▶ _Records supplied_
□ □ □

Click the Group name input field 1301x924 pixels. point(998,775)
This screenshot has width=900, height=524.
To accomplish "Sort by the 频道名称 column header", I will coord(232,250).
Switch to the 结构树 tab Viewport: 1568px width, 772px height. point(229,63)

□ □ □

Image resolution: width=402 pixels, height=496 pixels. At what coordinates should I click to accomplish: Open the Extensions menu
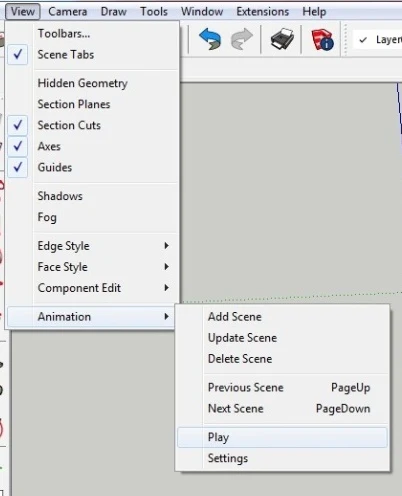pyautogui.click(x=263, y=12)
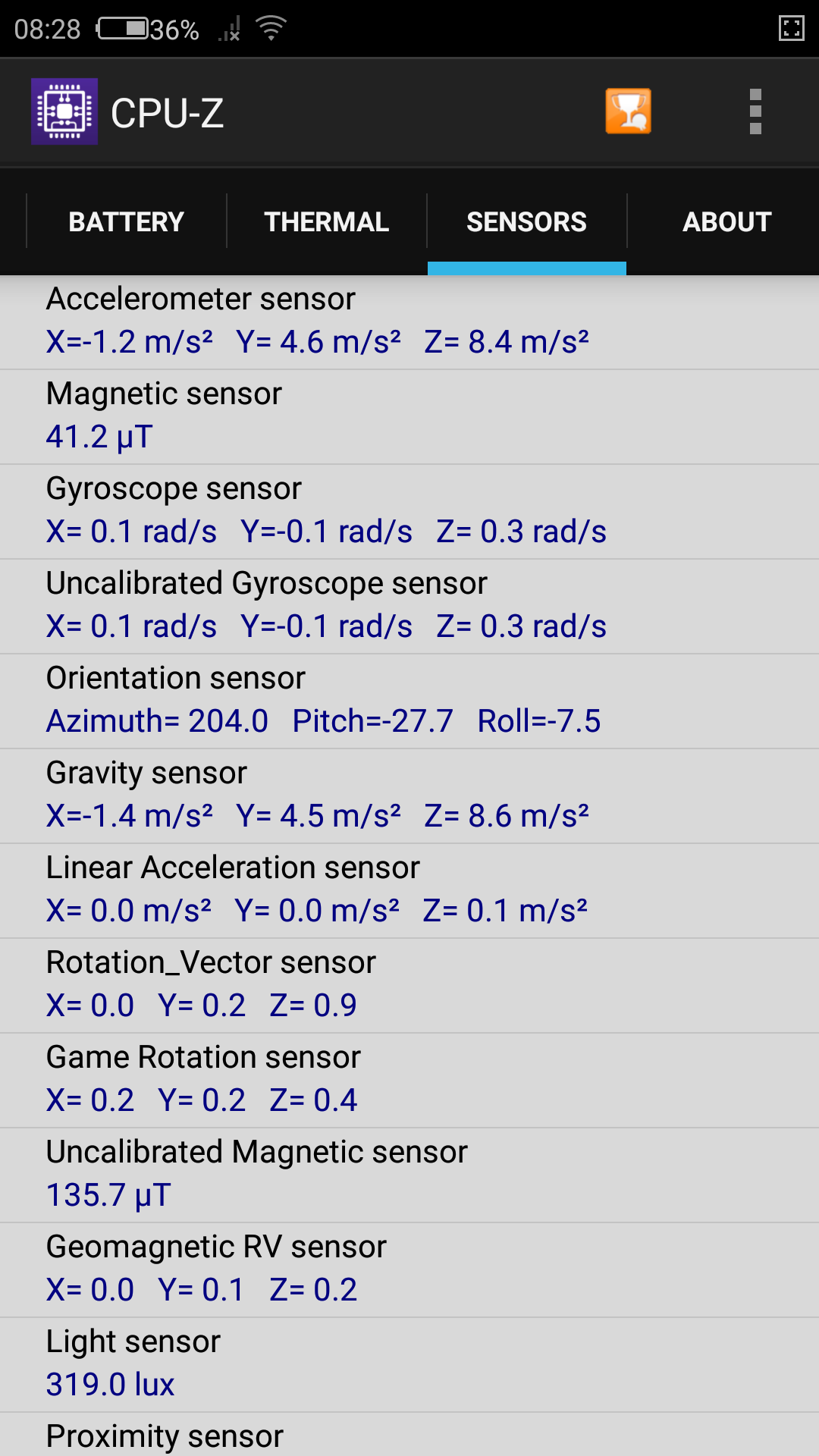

□ □ □

▶ _Your task_
Please transcribe only the lines in the records above running from the line that has "This screenshot has width=900, height=524." through the line that has "Switch to the", both included, exactly as they appear.

▶ _Expected answer_
This screenshot has width=900, height=524.
To accomplish "Sort by the 频道名称 column header", I will coord(232,250).
Switch to the 结构树 tab Viewport: 1568px width, 772px height. point(229,63)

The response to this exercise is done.